QueryPerformanceCounter and OpenMP

Dishaw__Jim · ‎02-24-2007

Based on Microsoft's documentation, I thought QueryPerformanceCounter should work in a multiprocessor environment. When I have OpenMP enabled, I can't get a consistent time, e.g. I compute a negative elapsed time.
Has anyone used QueryPerformanceCounter with OpenMP enabled? Any suggestions?

jimdempseyatthecove · ‎02-25-2007

James D,

I have used QueryPerformanceCounter with no problems.

QueryPerformanceCounter return integer(8) variables. If your function that computes elapse time based on a snapshot of the start time and a snapshot of the end time uses less precision then you may have a problem.

Bad coding would convert the counts to reals first then compute elapse time. Good coding would produce the delta time based on the difference of the integer(8) counts. Then convert the difference (elapse time) into REAL(8), convert the ticks per second to REAL(8), then produce the runtime in real(8) as elapseTicks / TicksPerSecond.

If you still have problems then check the intermediary values using the debugger.

Also, consider using the OMP_GET_WTIME() function which is platform independent and essentially does what you want. On Windows it calls QueryPerformanceCounter at some point. If you are timing very short term intervals then consider using QueryPerformanceCounter, othewise use the OpenMP library function.

Jim Dempsey

(from one James D to another)

jimdempseyatthecove · ‎02-25-2007

I forgot to mention. On multi-processor platforms attempts are made to keep the performance counters synchronized amongst the processors. The synchronizations can drift depending on configuration issues. An example of which might be the processor clock speed being altered for thermal considerations. Consider using code to assign the threadsto run on a specific processor. This is called set processor affinity. If the threads do not move around then the synchronization of the performance countersis not an issue. Note, if you are timing all threads instead of each thread then only the timming thread need be locked such that it observes one performance counter. Also note, that if a synchronization occures and if the timing processor is affected then the timing data is less accurate.Therefore make several runs, throw out the best and worst times and average the rest.

Jim Dempsey

TimP · ‎02-25-2007

__rdtsc() may give better resolution on shorter time intervals, subject to the same precautions which Jim has enumerated.

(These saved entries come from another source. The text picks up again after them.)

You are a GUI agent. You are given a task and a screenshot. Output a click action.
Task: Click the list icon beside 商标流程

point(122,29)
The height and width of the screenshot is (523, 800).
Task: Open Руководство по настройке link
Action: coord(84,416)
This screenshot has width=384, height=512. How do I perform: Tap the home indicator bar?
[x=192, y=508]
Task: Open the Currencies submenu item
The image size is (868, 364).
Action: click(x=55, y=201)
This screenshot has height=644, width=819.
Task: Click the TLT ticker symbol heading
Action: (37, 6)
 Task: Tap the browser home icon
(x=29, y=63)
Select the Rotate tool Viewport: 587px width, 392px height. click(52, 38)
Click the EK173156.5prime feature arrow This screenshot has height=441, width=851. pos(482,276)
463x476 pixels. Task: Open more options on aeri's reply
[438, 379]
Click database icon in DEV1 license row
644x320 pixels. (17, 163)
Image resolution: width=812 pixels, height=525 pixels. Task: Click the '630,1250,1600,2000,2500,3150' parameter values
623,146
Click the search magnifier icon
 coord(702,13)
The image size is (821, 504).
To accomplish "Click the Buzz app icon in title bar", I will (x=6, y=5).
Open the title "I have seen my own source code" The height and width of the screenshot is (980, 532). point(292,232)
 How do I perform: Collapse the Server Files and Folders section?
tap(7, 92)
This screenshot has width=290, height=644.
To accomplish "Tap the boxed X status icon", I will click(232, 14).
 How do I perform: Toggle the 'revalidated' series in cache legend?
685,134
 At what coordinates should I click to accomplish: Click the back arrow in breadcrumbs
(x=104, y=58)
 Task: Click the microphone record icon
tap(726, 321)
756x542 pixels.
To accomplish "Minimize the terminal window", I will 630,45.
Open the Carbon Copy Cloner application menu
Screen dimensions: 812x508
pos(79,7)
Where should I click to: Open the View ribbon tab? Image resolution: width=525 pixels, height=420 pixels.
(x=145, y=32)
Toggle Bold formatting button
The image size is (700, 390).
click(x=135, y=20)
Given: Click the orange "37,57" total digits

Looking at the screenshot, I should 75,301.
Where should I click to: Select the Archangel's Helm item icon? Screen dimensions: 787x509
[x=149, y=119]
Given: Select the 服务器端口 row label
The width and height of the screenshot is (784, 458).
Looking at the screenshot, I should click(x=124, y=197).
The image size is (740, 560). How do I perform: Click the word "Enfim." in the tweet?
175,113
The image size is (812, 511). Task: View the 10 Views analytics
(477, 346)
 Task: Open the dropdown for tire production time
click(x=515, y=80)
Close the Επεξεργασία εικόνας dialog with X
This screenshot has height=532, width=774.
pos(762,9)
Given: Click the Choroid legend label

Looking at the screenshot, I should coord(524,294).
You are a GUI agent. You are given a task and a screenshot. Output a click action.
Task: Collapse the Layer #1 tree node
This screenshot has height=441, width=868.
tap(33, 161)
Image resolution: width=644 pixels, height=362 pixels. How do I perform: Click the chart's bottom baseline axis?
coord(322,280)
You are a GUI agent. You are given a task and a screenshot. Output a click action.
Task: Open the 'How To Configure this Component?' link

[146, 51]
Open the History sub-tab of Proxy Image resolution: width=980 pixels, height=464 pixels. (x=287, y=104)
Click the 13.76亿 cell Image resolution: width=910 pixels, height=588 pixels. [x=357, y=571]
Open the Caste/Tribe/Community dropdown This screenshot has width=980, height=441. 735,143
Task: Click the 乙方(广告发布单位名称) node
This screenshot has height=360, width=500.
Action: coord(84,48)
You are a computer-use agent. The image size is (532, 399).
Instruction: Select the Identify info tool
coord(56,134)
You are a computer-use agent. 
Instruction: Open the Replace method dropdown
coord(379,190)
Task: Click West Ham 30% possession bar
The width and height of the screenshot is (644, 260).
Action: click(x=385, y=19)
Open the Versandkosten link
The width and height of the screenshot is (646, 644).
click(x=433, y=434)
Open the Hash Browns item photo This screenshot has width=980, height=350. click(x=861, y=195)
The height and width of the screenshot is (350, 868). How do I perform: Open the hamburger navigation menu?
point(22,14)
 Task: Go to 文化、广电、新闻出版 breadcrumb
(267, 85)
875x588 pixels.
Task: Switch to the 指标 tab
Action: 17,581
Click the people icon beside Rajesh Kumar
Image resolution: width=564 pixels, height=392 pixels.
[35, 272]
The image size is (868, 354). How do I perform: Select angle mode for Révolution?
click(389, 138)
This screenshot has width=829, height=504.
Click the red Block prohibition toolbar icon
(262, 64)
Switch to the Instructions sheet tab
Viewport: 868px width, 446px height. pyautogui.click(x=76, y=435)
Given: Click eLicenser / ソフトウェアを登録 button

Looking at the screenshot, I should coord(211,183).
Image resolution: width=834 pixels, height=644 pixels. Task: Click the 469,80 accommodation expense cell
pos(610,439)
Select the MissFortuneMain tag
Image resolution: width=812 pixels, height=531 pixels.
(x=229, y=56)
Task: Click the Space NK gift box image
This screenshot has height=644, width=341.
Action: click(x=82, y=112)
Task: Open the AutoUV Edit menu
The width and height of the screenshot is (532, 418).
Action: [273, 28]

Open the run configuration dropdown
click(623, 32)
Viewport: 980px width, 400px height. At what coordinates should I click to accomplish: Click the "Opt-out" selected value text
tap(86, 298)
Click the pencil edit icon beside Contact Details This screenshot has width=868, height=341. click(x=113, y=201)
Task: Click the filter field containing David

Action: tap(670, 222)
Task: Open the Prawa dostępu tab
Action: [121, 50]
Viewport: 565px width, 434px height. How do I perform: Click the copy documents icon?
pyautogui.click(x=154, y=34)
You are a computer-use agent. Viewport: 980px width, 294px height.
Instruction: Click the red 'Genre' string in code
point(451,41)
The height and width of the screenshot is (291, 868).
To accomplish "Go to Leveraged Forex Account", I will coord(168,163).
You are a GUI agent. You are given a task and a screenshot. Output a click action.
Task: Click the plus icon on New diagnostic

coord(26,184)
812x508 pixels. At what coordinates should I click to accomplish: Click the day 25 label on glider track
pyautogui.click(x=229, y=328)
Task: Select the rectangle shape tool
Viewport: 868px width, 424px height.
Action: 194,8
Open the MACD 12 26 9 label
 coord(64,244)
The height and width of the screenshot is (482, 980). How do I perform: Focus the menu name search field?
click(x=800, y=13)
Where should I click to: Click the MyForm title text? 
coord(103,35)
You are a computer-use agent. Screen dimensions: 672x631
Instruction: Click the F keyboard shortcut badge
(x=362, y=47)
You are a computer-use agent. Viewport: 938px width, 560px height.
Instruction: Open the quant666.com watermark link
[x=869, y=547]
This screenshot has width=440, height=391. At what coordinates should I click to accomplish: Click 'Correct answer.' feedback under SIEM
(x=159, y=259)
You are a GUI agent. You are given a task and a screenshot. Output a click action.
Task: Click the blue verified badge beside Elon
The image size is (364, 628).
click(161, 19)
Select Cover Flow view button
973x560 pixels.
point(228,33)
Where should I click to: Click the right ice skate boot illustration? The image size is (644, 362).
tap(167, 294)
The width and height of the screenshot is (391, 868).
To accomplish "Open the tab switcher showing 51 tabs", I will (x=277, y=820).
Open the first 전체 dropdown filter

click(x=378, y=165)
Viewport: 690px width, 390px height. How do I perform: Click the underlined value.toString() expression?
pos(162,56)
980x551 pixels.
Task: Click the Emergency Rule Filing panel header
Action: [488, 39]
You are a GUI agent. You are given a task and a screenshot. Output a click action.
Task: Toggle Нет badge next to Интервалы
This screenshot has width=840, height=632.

Both __rdtsc() and QueryPerformance counters may fail when the rate of the underlying clock varies (e.g. for power saving). Current Intel platforms (beginning with Nocona) avoid this problem, since __rdtsc() actually is based on front side bus clock, even though it appears to count CPU clock ticks. It should be possible to measure elapsed time intervals from 1e-7 secondsto several hours.

jimdempseyatthecove · ‎02-25-2007

Thanks for the additional input Tim.

The O/S has to enable __rdtsc() from Ring 3 in order to make it available to a user application without the requirement of causing a Trap to the O/S. I do not know if this is default behavior for each O/S on which your application runs.

Say Tim, would you know if anything attached to the FSB can request a longer clock cycle. e.g. if you have weird memory, ECC error, or FSB device wit unusual timing requirements?

For multiple cores in a package it is expected that they will share the same FSB. And I think for now, Intel multi-socket SMP systems share one FSB. But this may not hold true for much longer. Once multiple FSB's are employed then you fall into the synchronization problem again. A motherboard could be designed to have a master clock for all FSB's, provided that nothing on the bus can stretch a clock cycle for one of the busses but not the other(s).

Jim Dempsey

Dishaw__Jim · ‎02-25-2007

I believe I tracked down the problem--I forgot that all integers in Fortran are signed and that the 32nd bit of the lower 32 bits is the sign bit (I was using the LARGE_INTEGER type defined in ifwinty because the kernel32 module uses that type). On a related topic, is ETIME() a reliable method for getting elapsed processor time on multicore system?
By the way, below is the working version of the code that uses LARGE_INTEGER--it probably would be easier to skip kernel32 and pass a INTEGER(KIND=8) to QueryPerformanceCounter.

FUNCTION read_timer()
  USE kinds
  USE kernel32, ONLY: QueryPerformanceCounter,QueryPerformanceFrequency
  USE ifwinty

  INTEGER(i8b) :: read_timer
  TYPE(T_LARGE_INTEGER) :: freq, time_hack
  INTEGER(i8b) :: timer_freq
  INTEGER(BOOL) :: rc

  ! Always get the frequency because it can change
  rc = QueryPerformanceFrequency(freq)
  rc = QueryPerformanceCounter(time_hack)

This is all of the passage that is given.